▸ TEXT UNDER STUDY:
Why People Everywhere Are Doing 'Belly Flops for Babies'
The challenge is going viral to raise money for moms of high-risk babies.
-- People across the country are posting videos of themselves belly-flopping into water in a trend that is about more than summertime fun.
The videos, posted with the #BellyFlopforBabies hashtag, are for a good cause -- supporting both pregnant women who are placed on bed rest with high-risk pregnancies and families who have premature babies in neonatal intensive care units.
The viral challenge was started in June by High Risk Hope, a Tampa, Fla.-based non-profit organization that delivers toiletries and comfort items such as blankets to hospitals' maternity wards.
The organization was started in 2011 by Heather Barrow after she spent months hospitalized on bed rest before the birth of her son Hill, now a healthy 7-year-old who took the #BellyFlopforBabies challenge himself.
“Heather was surrounded by her family but saw that most of the women around her didn’t have any help,” Bailey Nicholas, the organization’s fund development and special events manager, told ABC News.
Nicholas herself was pregnant with twins and put on bed rest two years ago when High Risk Hope came to her aid, delivering care packages that it dubs “bed rest baskets” and “NICU napsacks.” The gifts packages are stocked with necessities such as shampoo, conditioner, lip balm and toothpaste that expectant moms may not have with them if they are unexpectedly admitted to the hospital.
“A lot of moms end up on bed rest not knowing that they’re going to be admitted, and many of the moms we support are lower income or don’t have family nearby,” Nicholas said.

[Dataset items]
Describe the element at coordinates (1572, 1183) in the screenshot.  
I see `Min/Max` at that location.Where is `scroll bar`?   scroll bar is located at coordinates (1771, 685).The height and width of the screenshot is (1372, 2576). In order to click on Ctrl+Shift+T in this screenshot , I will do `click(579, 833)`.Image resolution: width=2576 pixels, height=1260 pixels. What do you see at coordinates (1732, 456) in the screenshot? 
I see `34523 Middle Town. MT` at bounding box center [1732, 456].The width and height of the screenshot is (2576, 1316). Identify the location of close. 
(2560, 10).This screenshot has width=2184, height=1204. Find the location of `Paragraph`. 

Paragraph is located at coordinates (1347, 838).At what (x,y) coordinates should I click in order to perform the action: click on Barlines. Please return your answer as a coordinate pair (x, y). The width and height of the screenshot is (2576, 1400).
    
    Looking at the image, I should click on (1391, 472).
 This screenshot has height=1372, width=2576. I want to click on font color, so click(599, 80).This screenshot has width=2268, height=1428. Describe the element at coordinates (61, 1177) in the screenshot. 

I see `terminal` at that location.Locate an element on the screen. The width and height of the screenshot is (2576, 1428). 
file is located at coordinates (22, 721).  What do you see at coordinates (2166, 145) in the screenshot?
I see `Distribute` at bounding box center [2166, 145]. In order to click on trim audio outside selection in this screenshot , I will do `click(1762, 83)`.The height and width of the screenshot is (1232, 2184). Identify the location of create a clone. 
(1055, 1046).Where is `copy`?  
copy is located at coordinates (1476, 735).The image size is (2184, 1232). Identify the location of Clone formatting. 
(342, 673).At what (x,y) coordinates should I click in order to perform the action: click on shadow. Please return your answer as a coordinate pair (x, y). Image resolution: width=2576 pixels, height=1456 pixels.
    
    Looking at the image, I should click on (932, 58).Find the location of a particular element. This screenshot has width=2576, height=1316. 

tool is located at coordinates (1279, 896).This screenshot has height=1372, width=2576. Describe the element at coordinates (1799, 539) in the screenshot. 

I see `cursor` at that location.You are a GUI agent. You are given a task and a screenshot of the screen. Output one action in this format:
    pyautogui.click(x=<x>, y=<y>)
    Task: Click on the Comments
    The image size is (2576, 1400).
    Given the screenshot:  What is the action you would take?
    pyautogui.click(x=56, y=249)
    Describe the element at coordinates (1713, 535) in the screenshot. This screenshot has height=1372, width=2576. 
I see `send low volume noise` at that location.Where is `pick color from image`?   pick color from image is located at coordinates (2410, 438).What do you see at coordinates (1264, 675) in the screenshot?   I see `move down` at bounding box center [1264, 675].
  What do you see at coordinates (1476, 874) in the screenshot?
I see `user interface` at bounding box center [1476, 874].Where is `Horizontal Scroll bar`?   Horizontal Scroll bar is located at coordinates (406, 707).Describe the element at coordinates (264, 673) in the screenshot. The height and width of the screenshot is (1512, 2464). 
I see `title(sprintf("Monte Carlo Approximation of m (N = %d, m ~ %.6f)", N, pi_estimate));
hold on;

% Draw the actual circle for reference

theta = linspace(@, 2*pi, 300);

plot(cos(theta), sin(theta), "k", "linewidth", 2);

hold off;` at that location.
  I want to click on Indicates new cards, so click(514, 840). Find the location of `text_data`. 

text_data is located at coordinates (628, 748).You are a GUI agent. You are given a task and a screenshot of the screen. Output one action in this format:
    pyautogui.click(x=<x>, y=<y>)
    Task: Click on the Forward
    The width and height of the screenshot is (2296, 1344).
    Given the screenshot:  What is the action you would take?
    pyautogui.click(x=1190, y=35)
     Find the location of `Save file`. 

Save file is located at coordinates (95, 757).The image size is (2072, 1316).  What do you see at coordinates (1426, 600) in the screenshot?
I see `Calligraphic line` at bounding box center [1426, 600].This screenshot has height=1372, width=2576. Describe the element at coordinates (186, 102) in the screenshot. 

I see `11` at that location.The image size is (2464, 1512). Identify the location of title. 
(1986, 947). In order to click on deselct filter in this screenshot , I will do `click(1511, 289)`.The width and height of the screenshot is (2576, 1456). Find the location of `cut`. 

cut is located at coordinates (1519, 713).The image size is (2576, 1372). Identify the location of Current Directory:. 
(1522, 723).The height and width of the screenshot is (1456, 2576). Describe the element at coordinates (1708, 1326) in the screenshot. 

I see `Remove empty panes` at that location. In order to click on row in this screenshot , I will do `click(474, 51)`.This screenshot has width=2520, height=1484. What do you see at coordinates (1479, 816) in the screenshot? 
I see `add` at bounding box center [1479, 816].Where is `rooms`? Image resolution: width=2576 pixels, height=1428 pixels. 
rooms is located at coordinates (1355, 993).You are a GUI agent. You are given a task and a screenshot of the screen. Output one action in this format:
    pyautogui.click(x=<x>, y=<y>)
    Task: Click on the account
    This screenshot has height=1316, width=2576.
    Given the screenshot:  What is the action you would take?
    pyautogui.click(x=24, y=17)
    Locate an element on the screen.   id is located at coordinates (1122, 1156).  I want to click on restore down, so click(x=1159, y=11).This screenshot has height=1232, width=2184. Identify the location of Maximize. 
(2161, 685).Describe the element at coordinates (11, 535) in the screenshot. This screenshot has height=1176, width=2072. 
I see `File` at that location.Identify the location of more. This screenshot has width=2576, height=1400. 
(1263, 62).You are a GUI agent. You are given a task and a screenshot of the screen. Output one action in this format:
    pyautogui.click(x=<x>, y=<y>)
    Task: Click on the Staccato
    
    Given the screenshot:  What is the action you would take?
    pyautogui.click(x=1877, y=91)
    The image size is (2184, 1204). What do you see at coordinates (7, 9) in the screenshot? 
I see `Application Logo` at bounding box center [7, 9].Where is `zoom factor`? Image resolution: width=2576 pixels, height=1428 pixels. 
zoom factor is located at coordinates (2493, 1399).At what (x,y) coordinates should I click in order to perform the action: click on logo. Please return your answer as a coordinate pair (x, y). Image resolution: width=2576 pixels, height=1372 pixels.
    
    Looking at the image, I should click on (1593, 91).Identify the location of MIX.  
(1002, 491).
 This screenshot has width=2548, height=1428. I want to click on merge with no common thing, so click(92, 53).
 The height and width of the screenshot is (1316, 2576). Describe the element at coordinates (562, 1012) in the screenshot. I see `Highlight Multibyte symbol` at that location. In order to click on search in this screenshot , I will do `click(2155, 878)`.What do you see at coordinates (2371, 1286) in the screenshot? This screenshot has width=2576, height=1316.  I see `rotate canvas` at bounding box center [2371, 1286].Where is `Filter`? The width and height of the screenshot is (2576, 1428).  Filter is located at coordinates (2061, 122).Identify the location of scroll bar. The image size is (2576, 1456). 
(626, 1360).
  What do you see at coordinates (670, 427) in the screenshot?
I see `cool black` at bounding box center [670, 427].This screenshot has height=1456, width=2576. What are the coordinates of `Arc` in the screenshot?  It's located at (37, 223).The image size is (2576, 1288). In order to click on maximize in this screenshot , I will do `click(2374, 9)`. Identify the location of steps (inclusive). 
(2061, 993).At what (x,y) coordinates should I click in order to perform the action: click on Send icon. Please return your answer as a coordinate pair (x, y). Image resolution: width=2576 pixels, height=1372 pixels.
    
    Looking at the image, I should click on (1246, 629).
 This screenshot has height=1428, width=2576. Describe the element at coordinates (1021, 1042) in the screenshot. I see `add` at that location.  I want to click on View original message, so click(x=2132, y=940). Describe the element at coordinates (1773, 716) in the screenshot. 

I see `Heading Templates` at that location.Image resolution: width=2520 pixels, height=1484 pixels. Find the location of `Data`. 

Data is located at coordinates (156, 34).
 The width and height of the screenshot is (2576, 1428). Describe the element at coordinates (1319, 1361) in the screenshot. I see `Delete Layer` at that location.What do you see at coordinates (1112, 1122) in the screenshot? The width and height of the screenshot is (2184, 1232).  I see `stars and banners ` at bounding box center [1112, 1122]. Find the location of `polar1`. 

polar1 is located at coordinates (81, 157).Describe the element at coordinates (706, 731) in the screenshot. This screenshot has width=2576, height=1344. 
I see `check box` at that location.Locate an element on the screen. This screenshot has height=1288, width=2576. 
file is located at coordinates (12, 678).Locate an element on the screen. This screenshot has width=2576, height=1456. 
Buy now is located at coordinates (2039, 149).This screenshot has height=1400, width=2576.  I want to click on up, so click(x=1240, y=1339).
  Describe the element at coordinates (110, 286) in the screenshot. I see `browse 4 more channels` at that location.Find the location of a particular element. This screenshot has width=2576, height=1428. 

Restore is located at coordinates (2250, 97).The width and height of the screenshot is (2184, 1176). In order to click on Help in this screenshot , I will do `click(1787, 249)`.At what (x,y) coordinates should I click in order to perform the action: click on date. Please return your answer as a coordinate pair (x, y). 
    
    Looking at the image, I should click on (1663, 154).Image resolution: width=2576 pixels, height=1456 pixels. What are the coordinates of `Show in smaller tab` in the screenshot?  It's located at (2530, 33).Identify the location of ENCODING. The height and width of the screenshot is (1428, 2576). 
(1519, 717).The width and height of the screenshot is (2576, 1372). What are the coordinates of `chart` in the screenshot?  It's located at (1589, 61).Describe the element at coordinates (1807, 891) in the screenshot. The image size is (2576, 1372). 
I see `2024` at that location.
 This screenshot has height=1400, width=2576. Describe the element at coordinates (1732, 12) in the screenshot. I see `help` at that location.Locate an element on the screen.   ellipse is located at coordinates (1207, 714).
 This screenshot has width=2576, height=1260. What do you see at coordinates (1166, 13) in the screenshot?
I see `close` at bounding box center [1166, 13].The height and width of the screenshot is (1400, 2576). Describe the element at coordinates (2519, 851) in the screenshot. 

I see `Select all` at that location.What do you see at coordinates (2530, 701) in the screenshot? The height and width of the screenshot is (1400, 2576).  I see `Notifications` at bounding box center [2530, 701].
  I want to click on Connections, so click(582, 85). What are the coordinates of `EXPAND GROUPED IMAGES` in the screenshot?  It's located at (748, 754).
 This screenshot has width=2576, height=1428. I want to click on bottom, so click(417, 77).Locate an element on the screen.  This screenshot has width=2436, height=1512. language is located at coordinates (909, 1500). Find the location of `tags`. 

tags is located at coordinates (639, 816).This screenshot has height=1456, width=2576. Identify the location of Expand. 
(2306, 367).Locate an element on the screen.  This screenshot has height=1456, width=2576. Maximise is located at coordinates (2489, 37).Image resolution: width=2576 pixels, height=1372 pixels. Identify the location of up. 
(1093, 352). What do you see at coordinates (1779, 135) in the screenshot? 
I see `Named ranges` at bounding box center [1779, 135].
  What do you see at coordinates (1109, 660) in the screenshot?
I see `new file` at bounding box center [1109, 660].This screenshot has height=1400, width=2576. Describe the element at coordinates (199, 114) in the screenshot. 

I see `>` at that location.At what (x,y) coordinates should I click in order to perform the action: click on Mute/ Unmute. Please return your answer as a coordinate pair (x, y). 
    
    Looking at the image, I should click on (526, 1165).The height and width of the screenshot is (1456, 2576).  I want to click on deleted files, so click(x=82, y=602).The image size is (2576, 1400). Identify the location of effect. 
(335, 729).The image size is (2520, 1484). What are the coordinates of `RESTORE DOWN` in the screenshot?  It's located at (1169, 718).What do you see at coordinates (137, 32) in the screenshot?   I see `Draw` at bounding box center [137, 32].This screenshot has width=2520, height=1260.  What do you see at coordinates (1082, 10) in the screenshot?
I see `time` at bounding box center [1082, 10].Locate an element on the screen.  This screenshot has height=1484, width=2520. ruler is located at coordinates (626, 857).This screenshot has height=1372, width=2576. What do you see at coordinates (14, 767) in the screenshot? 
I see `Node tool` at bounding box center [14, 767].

▸ WORK ORDER 1:
Please repeat the part of the Belly Flops for Babies article between "The videos, posted" and "intensive care units.", inclusive.
▸ WORK ORDER 2:
For each statement below, decide whether the Belly Flops for Babies article supports it. Answer yes or no, and quote the words from the article that settle it.
(a) High Risk Hope started the viral challenge in June.
(b) Heather Barrow founded the organization in 2015.
(c) Bailey Nicholas was pregnant with twins when she was put on bed rest.
▸ WORK ORDER 3:
Condense the paragraph of the Belly Flops for Babies article that begins "Nicholas herself was pregnant with twins" into a shorter version that keeps its main facts.

▸ ANSWER 1:
The videos, posted with the #BellyFlopforBabies hashtag, are for a good cause -- supporting both pregnant women who are placed on bed rest with high-risk pregnancies and families who have premature babies in neonatal intensive care units.

▸ ANSWER 2:
(a) Yes: "The viral challenge was started in June by High Risk Hope"
(b) No: "The organization was started in 2011 by Heather Barrow"
(c) Yes: "Nicholas herself was pregnant with twins and put on bed rest two years ago"

▸ ANSWER 3:
Two years ago, Nicholas was pregnant with twins and on bed rest when High Risk Hope helped her with care packages it calls "bed rest baskets" and "NICU napsacks." These hold necessities such as shampoo, conditioner, lip balm and toothpaste, which expectant moms may lack if they are admitted to the hospital unexpectedly.